| TO DO |
A – Answer these questions using the article below on COVID-19 vaccines and menstrual cycles:
(i) Where did the early stories about cycle changes remain confined?
(ii) About how many women were in the study's dataset?
(iii) What database does the article say does not track menstrual side effects?
B – Reproduce the article below on COVID-19 vaccines and menstrual cycles from "By : migrator" up to and including "and social media.".

| SOURCE EXTRACT |
§ §

Chaotic period: After vax findings, a sigh of relief, indignation
Now, a first-of-its-kind, women-led, peer-reviewed study has confirmed the experience of people who menstruate around the world: COVID-19 vaccines can affect periods.
By : migrator
Update: 2022-01-13 18:16 GMT
Chennai
Soon after the rollout of COVID-19 vaccines, stories began to emerge that some people were experiencing changes to their menstrual cycles after getting vaccinated. For a long time, this did not get much media attention, and numerous medical experts continued to assure the public that the COVID-19 vaccines did not cause these side effects. Such stories remained confined to conversations, internet forums and social media.
Now, a first-of-its-kind, women-led, peer-reviewed study has confirmed the experience of people who menstruate around the world: COVID-19 vaccines can affect periods. With a dataset of almost 4,000 women, both vaccinated and not, using a menstrual cycle-tracking app, researchers found a clinically significant shift in the cycles of newly vaccinated individuals, lasting nearly one day longer on average. Cycles typically returned to normal within a month or two, which was the case with me, as well.
This research has given women like me a sigh of relief — and yet I’m left with a lot of questions. Most importantly: Why were we not informed of this potential side effect before receiving the vaccine? It turns out that menstrual information is not tracked in clinical studies of COVID-19 vaccines. Not to mention, menstrual side effects are not tracked in VAERS, the United States-based database that allows vaccine recipients to enter possible side effects themselves. This is frustrating — women deserve to be listened to, and everyone deserves to be informed. Menstruation is among the most basic benchmarks for the health of women in reproductive age, so any changes are a big deal. Yet talking about menstruation remains taboo. Time and again, reports of altered cycles after receiving COVID-19 vaccines have been minimised and dismissed — especially by well-meaning proponents of vaccination trying to counter unfounded claims that vaccines could harm fertility.
Criticism or caution about vaccines is often swept aside as being irrational or the delusions of conspiracy theorists. Yet it should be possible to discuss any legitimate issue without shame or punishment. Against the background of the ongoing culture wars around vaccines, I am as pro-vaccination as it gets. But this experience shook my position. I don’t feel like science has failed here; I feel like people have failed. In their zeal to prove that vaccines are safe, vaccine proponents ignored actual experiences. We need to remove the taboos around discussing periods. We need to make female reproductive health more central in education and health care. Society, and science, need to listen to women. If not, both may suffer.

§ §

| DATA EXTRACTS |
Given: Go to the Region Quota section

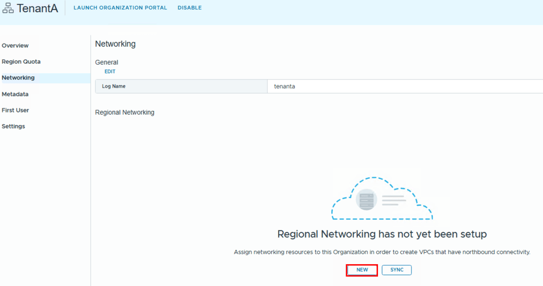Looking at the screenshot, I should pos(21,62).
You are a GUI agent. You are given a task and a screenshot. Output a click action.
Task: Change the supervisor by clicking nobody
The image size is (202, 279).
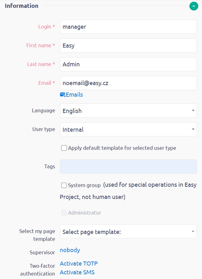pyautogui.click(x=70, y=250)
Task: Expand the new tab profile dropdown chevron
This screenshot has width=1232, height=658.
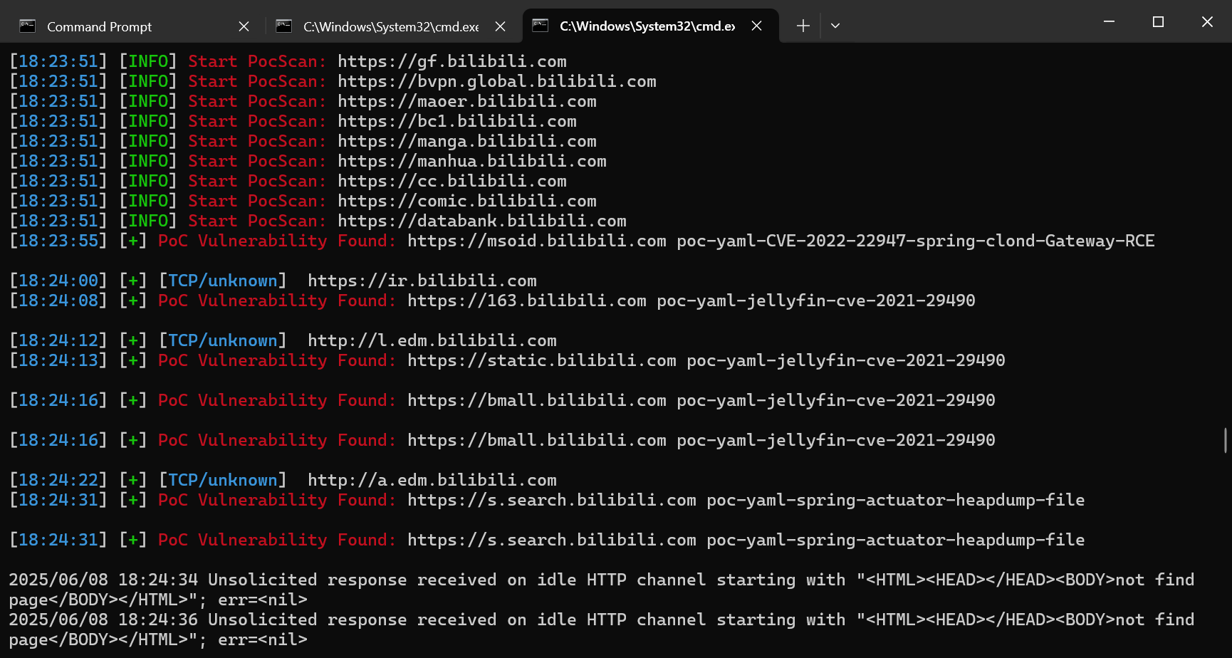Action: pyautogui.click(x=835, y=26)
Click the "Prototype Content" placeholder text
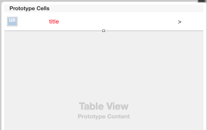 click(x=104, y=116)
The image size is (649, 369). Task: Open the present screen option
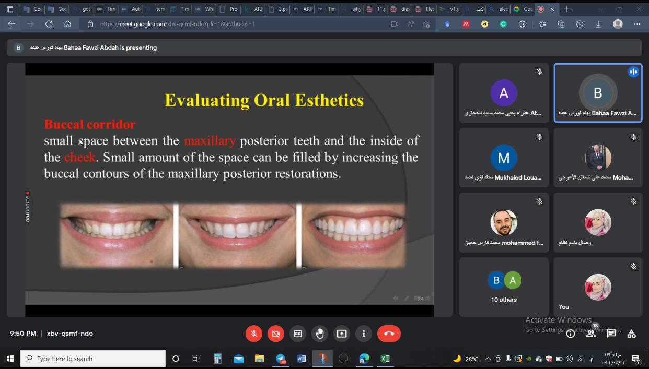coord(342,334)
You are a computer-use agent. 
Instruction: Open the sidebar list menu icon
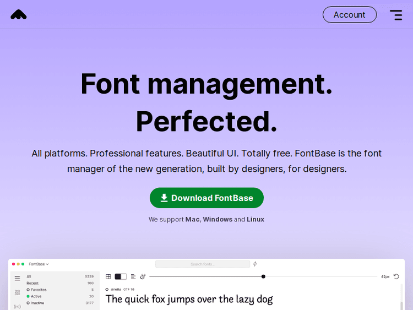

§ §

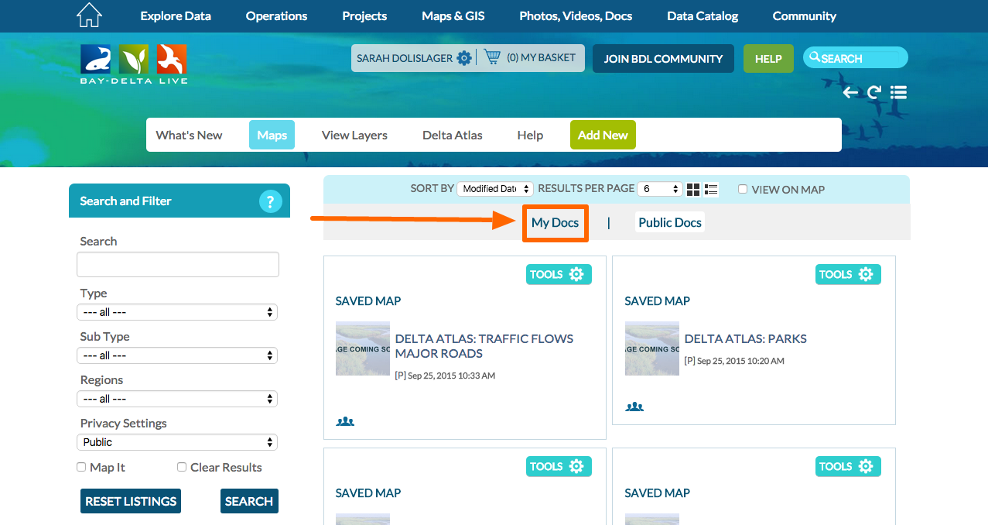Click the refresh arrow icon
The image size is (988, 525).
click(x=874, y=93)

§ §

| RESPONSES FOR EACH TASK |
A –
(i) Conversations, internet forums and social media.
(ii) Almost 4,000.
(iii) VAERS.

B –
By : migrator
Update: 2022-01-13 18:16 GMT
Chennai
Soon after the rollout of COVID-19 vaccines, stories began to emerge that some people were experiencing changes to their menstrual cycles after getting vaccinated. For a long time, this did not get much media attention, and numerous medical experts continued to assure the public that the COVID-19 vaccines did not cause these side effects. Such stories remained confined to conversations, internet forums and social media.